__PASSAGE FOR REVIEW__.
========================================

Do buttered parsnips taste better? Publishing coronial conclusions

R (Ture) v Senior Coroner for Manchester North [2022] EWHC 1027 (Admin) 4 May 2022 (Judgment here)  


It is not really the substance of this permission decision that is of most interest to this blogger…

…Spoiler Alert:  the Senior Coroner had done a really good job of expressing her conclusions in what had been a very difficult case both evidentially and legally,  and the claim that she had (i) wrongly limited the scope of her inquiry; (ii) given inadequate reasons and (iii) arrived at an unreasonable and unjustified conclusion had no realistic prospect of success[1]

Rather, what is notable from the judgment is the consternation expressed by a High Court judge on his discovering that the coronial findings of fact, the reasons for the conclusions reached by a coroner and the Record of Inquest document are not normally made easily available to the public.

========================================

__WHAT YOU NEED TO DO__.
A) According to the blog post on publishing coronial conclusions, on what date was the judgment in R (Ture) v Senior Coroner for Manchester North handed down?
B) Transcribe the blog post on publishing coronial conclusions word for word, starting with "Do buttered parsnips" and going on through "May 2022 (Judgment here)".

__INFORMATION SHOWN__.
========================================

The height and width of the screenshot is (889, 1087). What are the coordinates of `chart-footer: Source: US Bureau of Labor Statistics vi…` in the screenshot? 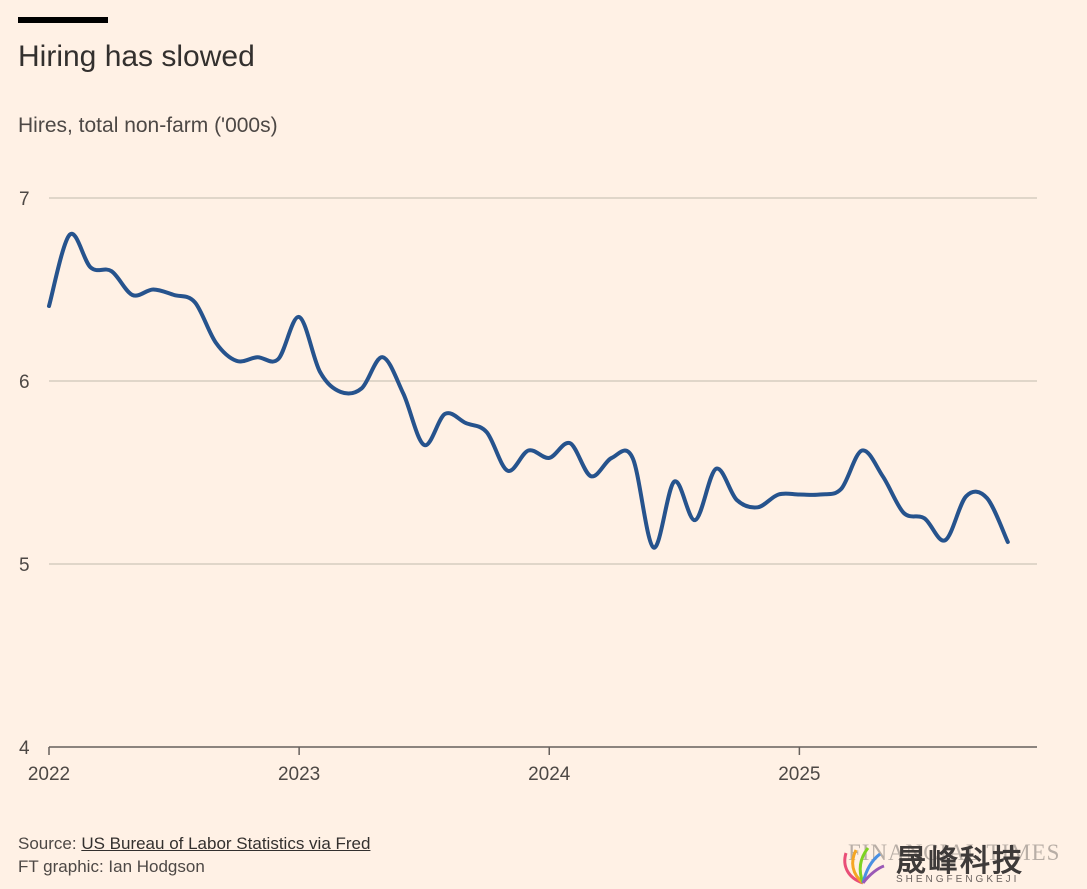 It's located at (194, 855). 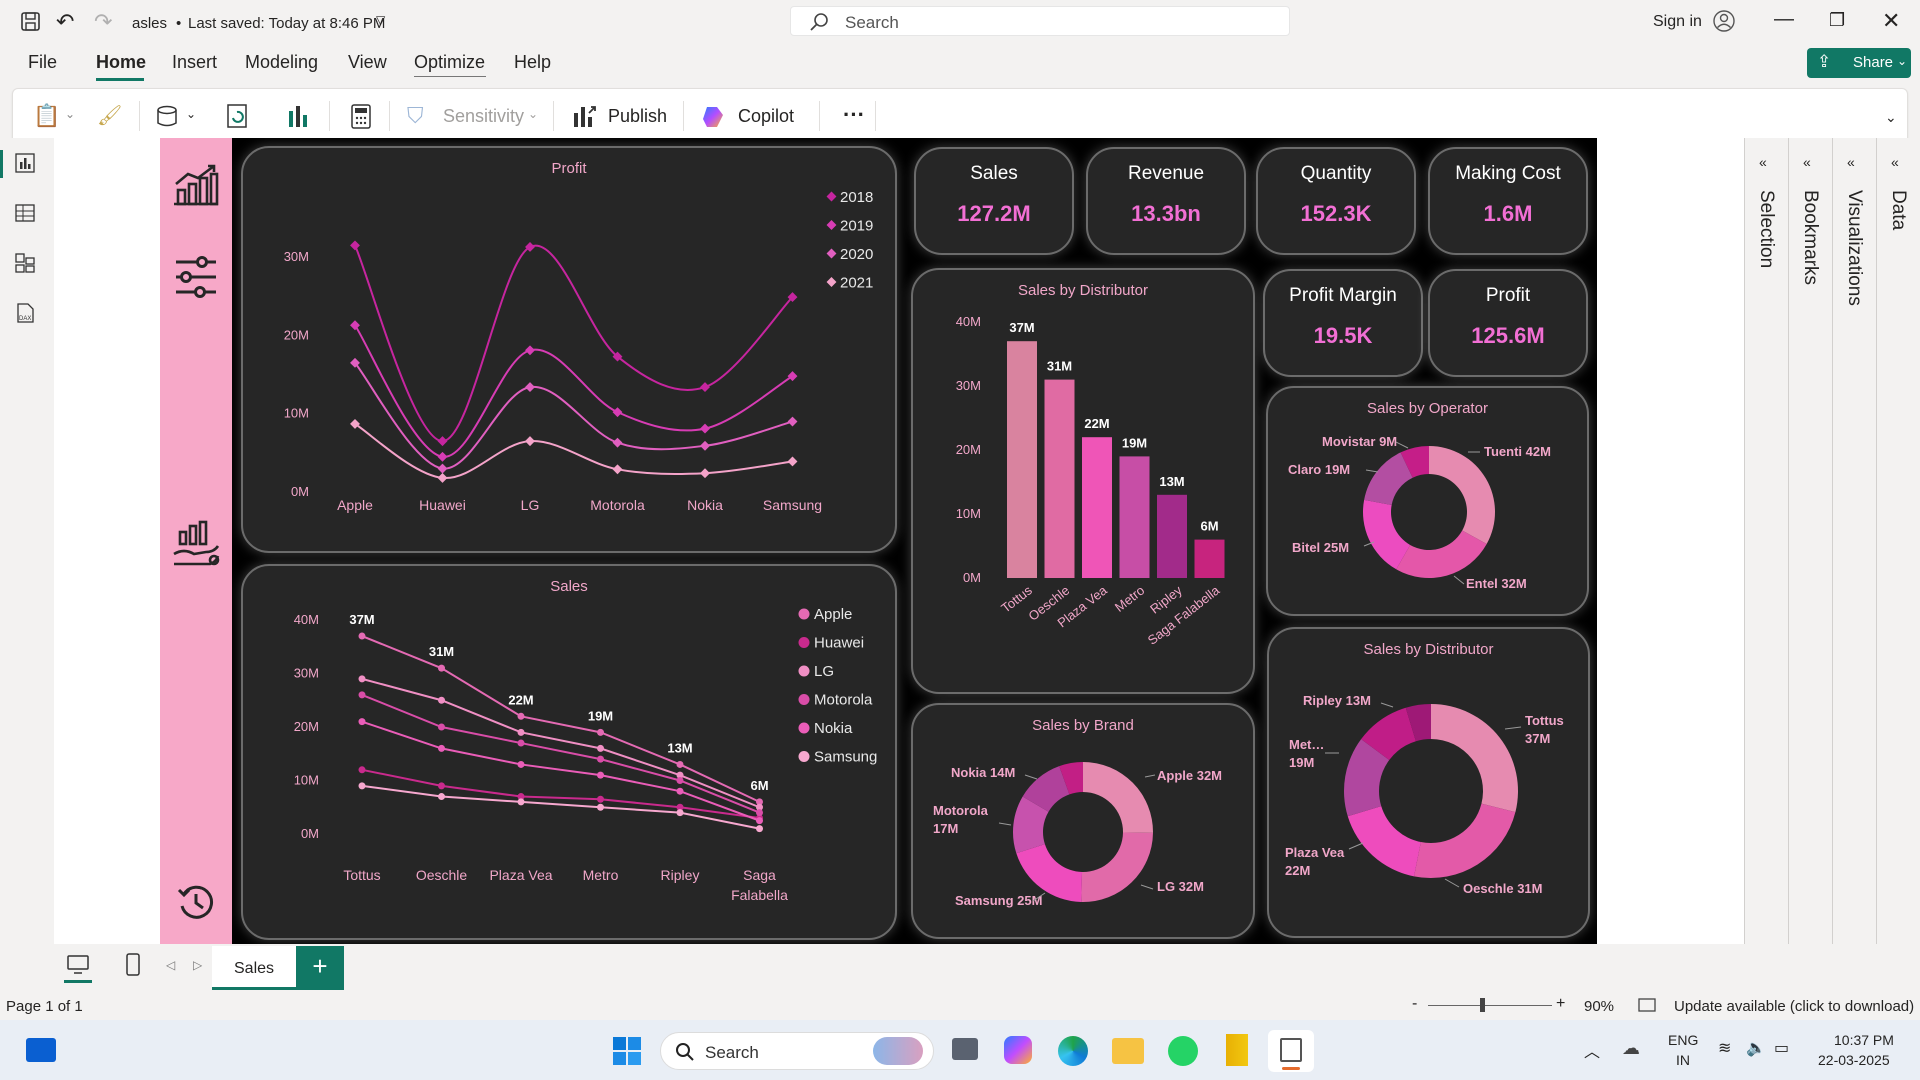 I want to click on selection-pane: « Selection, so click(x=1766, y=563).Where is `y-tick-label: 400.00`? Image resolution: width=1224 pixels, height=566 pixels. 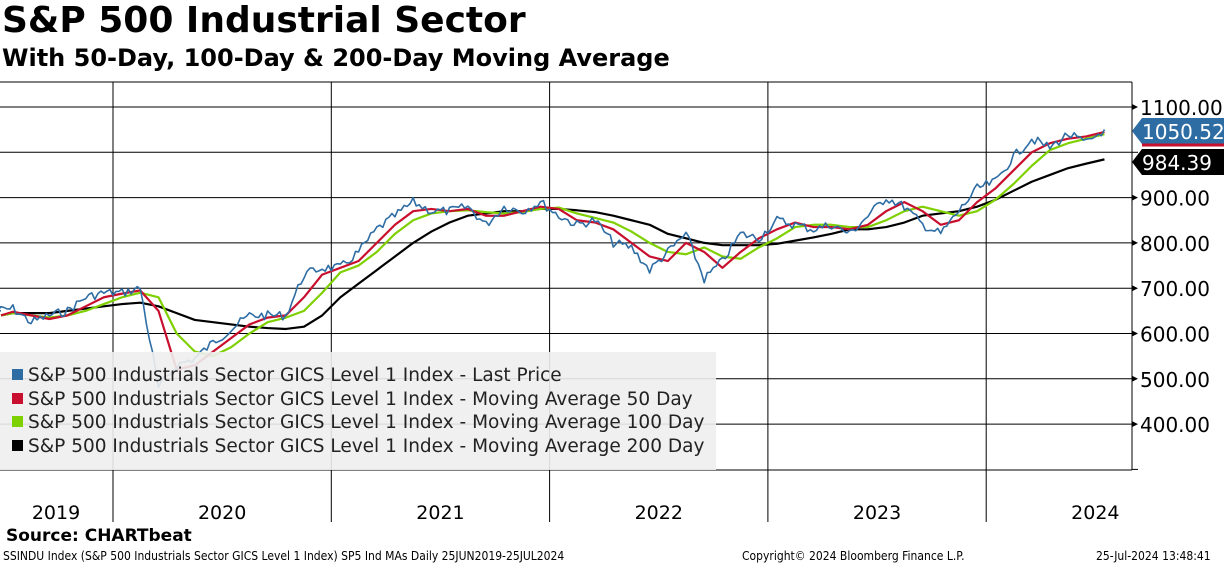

========================================

__TASK RESULTS__.
A) 4 May 2022

B)
Do buttered parsnips taste better? Publishing coronial conclusions

R (Ture) v Senior Coroner for Manchester North [2022] EWHC 1027 (Admin) 4 May 2022 (Judgment here)